Mission: Evangelism or Social Action?

Extracted from the writings of John Stott


I suggest the need for a three fold recognition about evangelism and social action:


  1. Recognition that the two are partners in the Christian mission… ‘distinct yet equal’ partners. Neither in an excuse for the other, a cloak for the other, or a means to the other. Each exists in its own right as an expression of Christian love. Both should be included to some degree in every local churches programme
  2. Recognition that both are also every individual Christian’s responsibility. Every Christian is a witness, and must take whatever opportunities he is given. Every Christian is also a servant, and must respond to challenges to service, without regarding them as merely occasions for evangelism. Yet the existential situation will often assign priority to one or other of the two responsibilities. For example, the Good Samaritan’s ministry to the brigand’s victim was not to stuff tracts into his pocket but to pour oil into his wounds. For this was what the situation demanded.
  3. Recognition that, although both are part of the Church’s and the Christian’s duties, yet God calls different people to different ministries and endows them with appropriate gifts. This is a necessary deduction from the nature of the Church as Christ’s body. Although we should resist polarization between evangelism and social action, we should not resist specialization. Everybody cannot do everything. Some are called to be evangelists, others to be social workers, others to be political activist. Within each local church, which is the body of Christ in the locality committed to both evangelism and social action, there is a proper place for individual specialists and for specialist groups.

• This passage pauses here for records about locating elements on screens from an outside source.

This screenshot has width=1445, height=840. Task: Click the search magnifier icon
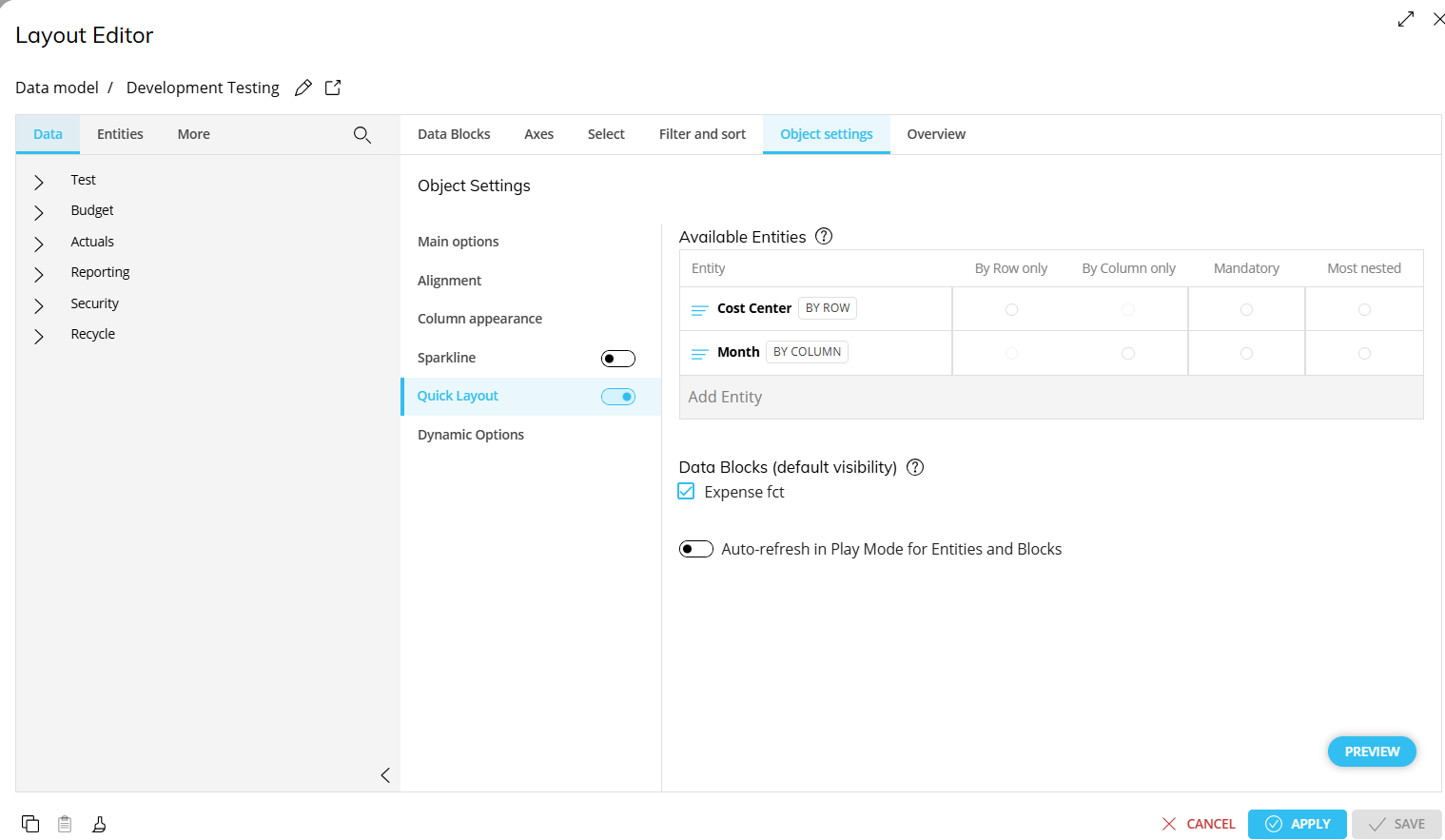(x=362, y=135)
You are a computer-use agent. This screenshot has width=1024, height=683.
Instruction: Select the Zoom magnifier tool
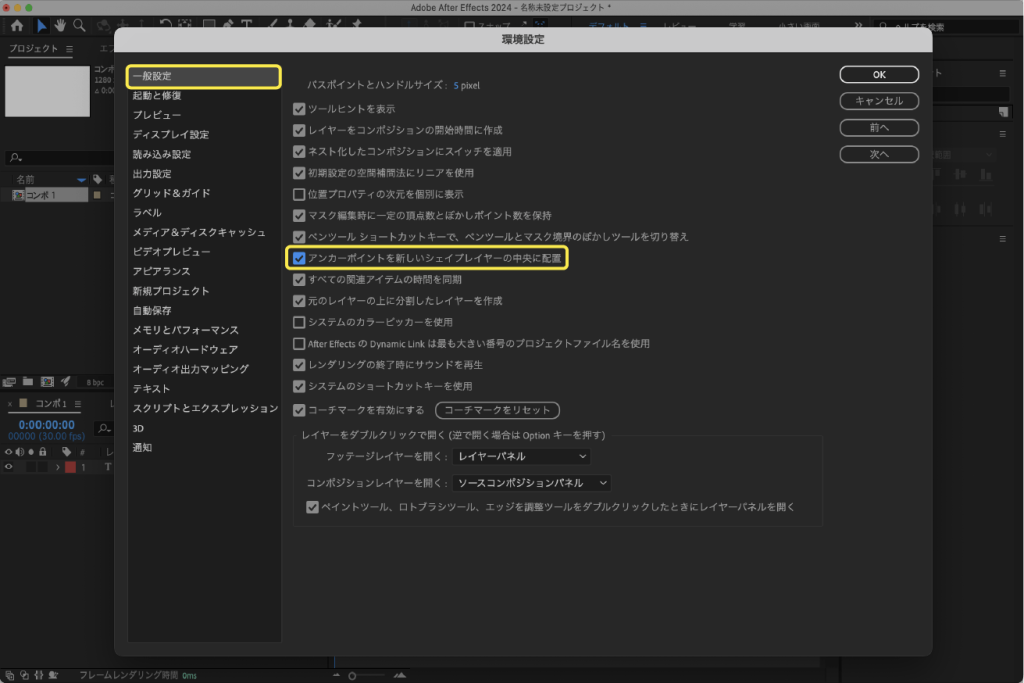(x=79, y=25)
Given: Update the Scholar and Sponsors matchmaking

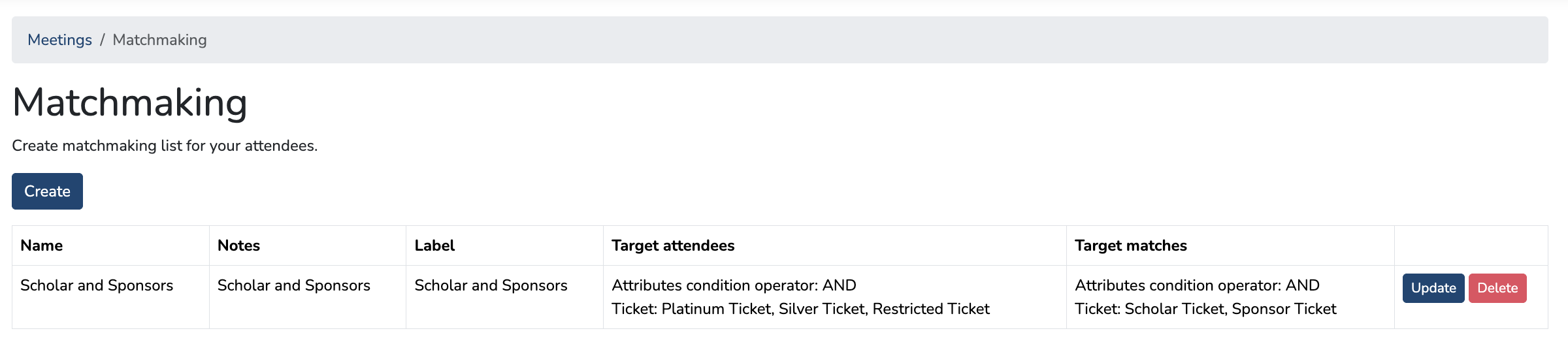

Yet the Kingdom of God is not Christianized society. It is the divine rule in the lives of those who acknowledge Jesus Christ. It has to be ‘received’, ‘entered’ or ‘inherited’ by humble and penitent faith in Jesus Christ. And without a new birth it is impossible to see it, let alone enter it. Those who do receive it like a child, however, find themselves members of the new community of the Messiah, which is called to exhibit the ideals of His rule in the world and so to present the world with an alternative social reality. This social challenge of the gospel of the kingdom is quite different from the ‘social gospel’ – which replaces the good news of salvation with a message of social amelioration. Evangelism is the major instrument of social change. The followers of Jesus Christ are optimists, but not Utopians. It is possible to improve society, but a perfect society awaits the return of Jesus Christ.